Pendidikan menurut John Dewey, seperti yang dikutip oleh M. Arifin menyatakan bahwa pendidikan adalah sebagai suatu proses pembentukan kemampuan dasar yang fundamental, baik menyangkut daya pikir (intelektual) maupun daya perasaan (emosional) menuju ke arah tabiat manusia.[4]
Pendidikan pada dasarnya adalah usaha sadar yang diarahkan untuk mematangkan potensi fitrah manusia, agar setelah tercapai kematangan itu, ia mampu memerankan diri sesuai dengan amanah yang disandangnya, serta mampu mempertanggung jawabkan pelaksanaan kepada Sang Pencipta. Kematangan di sini dimaksudkan sebagai gambaran dari tingkat perkembangan optimal yang dicapai oleh setiap potensi fitrah manusia.[5]

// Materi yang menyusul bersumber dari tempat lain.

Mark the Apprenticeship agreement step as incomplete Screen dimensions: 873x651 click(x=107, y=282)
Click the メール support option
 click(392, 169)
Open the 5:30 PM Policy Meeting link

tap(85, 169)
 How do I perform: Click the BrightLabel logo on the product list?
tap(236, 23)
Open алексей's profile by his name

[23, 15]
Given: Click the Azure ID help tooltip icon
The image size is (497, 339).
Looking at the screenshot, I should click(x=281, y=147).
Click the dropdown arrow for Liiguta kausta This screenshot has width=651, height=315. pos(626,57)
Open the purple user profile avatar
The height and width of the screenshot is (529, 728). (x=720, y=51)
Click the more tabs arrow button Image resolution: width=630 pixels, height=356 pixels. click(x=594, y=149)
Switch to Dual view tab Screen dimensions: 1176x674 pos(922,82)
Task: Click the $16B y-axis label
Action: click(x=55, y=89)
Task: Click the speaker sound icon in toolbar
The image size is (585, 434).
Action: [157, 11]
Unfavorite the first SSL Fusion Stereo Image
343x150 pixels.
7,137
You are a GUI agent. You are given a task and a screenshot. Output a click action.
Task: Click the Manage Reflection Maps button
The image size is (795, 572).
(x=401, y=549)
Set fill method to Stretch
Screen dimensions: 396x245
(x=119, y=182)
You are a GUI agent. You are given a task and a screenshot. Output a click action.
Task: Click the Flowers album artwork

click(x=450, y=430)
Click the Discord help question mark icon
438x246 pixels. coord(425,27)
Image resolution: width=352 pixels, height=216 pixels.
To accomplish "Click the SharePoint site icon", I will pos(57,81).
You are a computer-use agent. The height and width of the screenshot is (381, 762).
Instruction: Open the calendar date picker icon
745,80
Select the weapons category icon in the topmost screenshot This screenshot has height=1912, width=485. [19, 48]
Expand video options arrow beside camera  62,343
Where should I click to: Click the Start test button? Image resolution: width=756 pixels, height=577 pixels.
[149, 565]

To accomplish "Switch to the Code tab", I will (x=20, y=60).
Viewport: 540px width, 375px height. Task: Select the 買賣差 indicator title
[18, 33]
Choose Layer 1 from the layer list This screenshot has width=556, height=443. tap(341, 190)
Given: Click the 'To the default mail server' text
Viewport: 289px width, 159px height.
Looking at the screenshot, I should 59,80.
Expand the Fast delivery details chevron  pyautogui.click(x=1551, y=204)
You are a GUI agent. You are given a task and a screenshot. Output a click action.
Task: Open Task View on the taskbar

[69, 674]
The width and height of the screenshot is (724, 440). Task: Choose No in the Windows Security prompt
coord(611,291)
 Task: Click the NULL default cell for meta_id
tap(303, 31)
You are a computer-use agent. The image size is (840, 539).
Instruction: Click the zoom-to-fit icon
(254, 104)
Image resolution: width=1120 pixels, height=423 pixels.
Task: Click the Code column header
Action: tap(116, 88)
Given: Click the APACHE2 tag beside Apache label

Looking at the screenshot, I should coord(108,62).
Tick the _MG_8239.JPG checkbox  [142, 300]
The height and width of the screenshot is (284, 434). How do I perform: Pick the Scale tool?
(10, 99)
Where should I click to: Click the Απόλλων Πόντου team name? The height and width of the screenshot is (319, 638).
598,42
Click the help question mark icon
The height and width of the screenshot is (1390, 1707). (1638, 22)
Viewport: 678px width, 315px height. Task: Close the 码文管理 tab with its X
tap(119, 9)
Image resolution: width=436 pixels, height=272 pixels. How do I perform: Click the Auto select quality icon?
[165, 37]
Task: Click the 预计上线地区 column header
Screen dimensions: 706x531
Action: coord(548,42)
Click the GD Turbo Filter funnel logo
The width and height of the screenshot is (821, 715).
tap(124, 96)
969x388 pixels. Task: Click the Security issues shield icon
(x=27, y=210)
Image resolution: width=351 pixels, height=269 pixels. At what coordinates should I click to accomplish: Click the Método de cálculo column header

Pendidikan adalah bimbingan jasmani dan rohani menuju terbentuknya keperibadian utama menurut ketentuan-ketentuan yang berlaku. Pendidikan adalah usaha sadar dan terencana untuk mewujudkan suasana belajar dan proses pembelajaran agar peserta didik secara aktif mengembangkan potensi dirinya untuk memiliki kekuatan spiritual keagamaan, pengendalian diri, kepribadian, kecerdasan, akhlak mulia serta keterangan yang diperlukan dirinya, masyarakat bangsa dan negara.[6]
Pendidikan merupakan salah satu di antara cara lain untuk membina akhlak. Cara lainnya seperti ibadat shalat, puasa, zakat, maupun bertafakur. Namun, cara lain tersebut juga diperoleh dari hasil pendidikan. Jadi sangat jelas bahwa pendidikan sangat potensial dalam merubah akhlak seseorang menjadi lebih baik.
Pendidikan juga merupakan kegiatan universal dalam kehidupan manusia. Bagaimanapun sederhananya peradaban suatu masyarakat, di dalamnya terjadi atau berlangsung suatu proses pendidikan.
Dalam Islam, pada mulanya pendidikan disebut dengan kata “ta’dib”. Kata “ta’dib” mengacu kepada pengertian yang lebih tinggi dan mencakup seluruh unsur-unsur pengetahuan (‘ilm), pengajaran (ta’lim) dan pengasuhan yang baik (tarbiyah). Akhirnya, dalam perkembangan kata-kata “ta’dib” sebagai istilah pendidikan hilang dari peredarannya, sehingga para ahli didik Islam bertemu dengan istilah at tarbiyah atau tarbiyah, sehingga sering disebut tarbiyah. Sebenarnya kata ini asal katanya adalah dari “Rabba-Yurobbi-Tarbiyatan” yang artinya tumbuh dan berkembang.[7]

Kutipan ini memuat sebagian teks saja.